#### Work to do
In the material between the lines holding "Screen dimensions: 482x443" and "point(28,215)", inclusive, switch "At what coordinates should I click to accomplish" to "Which point should I click to accomplish". Write out only those lines, with everything else left unchanged.

[Text and item location entries]
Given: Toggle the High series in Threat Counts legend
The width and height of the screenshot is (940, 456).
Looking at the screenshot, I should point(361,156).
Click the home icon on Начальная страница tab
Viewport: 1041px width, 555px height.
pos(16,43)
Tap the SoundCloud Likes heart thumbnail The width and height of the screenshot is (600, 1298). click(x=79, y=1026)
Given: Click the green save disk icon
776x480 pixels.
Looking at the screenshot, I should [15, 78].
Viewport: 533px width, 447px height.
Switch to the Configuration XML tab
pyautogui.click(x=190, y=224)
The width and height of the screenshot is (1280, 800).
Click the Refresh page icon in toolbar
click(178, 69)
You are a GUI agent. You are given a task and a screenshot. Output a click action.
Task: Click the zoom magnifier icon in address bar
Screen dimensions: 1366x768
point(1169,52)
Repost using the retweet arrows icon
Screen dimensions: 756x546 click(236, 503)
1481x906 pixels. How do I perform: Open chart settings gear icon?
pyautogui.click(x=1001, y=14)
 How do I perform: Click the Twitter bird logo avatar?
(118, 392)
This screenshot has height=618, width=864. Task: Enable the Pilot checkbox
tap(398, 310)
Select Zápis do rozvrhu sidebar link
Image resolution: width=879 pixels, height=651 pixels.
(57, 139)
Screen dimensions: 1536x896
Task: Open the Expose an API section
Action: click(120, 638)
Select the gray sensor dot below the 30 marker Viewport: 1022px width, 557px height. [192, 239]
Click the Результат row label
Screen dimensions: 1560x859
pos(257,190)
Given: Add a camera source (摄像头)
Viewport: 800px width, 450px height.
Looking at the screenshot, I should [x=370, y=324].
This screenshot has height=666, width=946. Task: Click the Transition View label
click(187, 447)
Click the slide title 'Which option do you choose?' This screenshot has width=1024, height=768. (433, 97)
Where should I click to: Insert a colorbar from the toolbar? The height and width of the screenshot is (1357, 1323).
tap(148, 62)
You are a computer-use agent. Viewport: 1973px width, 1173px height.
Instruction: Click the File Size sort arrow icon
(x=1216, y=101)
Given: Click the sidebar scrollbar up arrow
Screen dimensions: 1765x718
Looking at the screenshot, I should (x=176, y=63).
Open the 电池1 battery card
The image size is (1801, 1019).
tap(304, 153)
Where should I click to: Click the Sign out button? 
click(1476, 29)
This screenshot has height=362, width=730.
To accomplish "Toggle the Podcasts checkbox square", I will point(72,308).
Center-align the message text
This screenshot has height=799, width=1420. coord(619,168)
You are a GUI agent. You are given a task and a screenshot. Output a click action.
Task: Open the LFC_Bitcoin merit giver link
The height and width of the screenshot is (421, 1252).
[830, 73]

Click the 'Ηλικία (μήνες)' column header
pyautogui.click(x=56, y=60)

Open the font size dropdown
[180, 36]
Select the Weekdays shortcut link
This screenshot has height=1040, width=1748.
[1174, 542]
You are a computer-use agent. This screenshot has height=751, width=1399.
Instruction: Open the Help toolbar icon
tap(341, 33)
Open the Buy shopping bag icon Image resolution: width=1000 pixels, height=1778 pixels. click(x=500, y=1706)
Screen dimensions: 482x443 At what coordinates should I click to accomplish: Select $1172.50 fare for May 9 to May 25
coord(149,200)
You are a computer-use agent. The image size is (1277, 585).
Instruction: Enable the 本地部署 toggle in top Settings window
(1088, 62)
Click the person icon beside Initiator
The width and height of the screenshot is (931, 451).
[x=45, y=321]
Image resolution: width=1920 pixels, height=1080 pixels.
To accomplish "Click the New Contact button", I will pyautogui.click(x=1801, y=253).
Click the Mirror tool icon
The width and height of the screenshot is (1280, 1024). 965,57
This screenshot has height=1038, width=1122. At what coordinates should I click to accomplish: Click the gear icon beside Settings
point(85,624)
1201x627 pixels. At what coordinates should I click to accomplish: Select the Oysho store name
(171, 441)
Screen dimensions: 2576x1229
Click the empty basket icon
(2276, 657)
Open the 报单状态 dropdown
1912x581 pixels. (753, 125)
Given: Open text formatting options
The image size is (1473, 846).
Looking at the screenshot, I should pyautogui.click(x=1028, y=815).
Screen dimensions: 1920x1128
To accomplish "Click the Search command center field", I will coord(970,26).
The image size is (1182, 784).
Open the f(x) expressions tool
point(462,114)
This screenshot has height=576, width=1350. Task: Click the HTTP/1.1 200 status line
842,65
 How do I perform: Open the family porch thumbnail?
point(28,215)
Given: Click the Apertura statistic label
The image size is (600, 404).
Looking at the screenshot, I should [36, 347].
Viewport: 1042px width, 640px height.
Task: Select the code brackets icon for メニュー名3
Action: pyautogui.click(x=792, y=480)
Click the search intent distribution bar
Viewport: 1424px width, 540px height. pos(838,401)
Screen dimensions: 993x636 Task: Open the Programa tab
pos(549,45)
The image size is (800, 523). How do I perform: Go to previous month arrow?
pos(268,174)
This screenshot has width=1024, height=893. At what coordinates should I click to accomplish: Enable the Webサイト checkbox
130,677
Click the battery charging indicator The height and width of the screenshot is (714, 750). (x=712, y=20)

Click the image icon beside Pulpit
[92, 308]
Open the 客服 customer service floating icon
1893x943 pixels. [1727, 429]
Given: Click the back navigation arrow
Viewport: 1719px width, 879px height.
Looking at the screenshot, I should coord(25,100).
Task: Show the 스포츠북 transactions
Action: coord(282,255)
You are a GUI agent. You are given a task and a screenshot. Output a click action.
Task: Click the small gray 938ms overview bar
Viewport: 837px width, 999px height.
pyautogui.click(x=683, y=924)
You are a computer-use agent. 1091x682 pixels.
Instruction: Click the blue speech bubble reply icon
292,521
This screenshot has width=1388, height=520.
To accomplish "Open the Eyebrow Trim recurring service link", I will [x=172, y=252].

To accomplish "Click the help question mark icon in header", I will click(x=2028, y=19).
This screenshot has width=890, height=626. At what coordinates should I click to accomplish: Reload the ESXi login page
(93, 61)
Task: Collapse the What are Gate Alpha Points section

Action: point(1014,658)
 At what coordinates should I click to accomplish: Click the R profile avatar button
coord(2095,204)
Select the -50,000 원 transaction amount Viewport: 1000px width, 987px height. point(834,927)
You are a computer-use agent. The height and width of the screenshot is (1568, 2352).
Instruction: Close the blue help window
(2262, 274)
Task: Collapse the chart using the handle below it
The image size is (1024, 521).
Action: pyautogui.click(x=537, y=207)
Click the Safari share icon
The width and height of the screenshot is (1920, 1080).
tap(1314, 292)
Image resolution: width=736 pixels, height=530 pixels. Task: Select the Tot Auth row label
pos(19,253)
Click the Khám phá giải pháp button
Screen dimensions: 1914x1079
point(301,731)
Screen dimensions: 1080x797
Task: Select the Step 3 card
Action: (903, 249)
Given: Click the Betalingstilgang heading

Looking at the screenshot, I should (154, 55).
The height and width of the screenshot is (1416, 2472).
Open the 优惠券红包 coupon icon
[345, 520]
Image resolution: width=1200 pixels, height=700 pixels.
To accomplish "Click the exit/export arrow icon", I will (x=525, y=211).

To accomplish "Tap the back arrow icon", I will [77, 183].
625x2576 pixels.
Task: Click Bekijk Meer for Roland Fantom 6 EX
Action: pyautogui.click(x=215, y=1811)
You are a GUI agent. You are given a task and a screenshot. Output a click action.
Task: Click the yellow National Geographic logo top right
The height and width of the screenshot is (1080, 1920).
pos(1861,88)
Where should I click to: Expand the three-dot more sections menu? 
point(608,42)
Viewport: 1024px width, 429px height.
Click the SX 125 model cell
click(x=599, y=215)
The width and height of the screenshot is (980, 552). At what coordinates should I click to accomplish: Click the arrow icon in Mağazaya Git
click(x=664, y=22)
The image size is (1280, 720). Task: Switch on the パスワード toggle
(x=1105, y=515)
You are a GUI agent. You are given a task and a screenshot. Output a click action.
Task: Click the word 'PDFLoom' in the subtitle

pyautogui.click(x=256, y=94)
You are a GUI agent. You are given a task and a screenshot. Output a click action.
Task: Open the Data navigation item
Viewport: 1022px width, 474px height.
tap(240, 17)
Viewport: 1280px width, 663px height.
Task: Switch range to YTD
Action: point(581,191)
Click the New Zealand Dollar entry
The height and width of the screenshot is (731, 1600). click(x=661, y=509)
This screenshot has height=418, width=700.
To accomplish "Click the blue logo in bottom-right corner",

#### Full solution
Screen dimensions: 482x443 Which point should I click to accomplish: Select $1172.50 fare for May 9 to May 25
coord(149,200)
You are a computer-use agent. The image size is (1277, 585).
Instruction: Enable the 本地部署 toggle in top Settings window
(1088, 62)
Click the person icon beside Initiator
The width and height of the screenshot is (931, 451).
[x=45, y=321]
Image resolution: width=1920 pixels, height=1080 pixels.
To accomplish "Click the New Contact button", I will pyautogui.click(x=1801, y=253).
Click the Mirror tool icon
The width and height of the screenshot is (1280, 1024). 965,57
This screenshot has height=1038, width=1122. Which point should I click to accomplish: Click the gear icon beside Settings
point(85,624)
1201x627 pixels. Which point should I click to accomplish: Select the Oysho store name
(171, 441)
Screen dimensions: 2576x1229
Click the empty basket icon
(2276, 657)
Open the 报单状态 dropdown
1912x581 pixels. (753, 125)
Given: Open text formatting options
The image size is (1473, 846).
Looking at the screenshot, I should pyautogui.click(x=1028, y=815).
Screen dimensions: 1920x1128
To accomplish "Click the Search command center field", I will coord(970,26).
The image size is (1182, 784).
Open the f(x) expressions tool
point(462,114)
This screenshot has height=576, width=1350. Task: Click the HTTP/1.1 200 status line
842,65
 How do I perform: Open the family porch thumbnail?
point(28,215)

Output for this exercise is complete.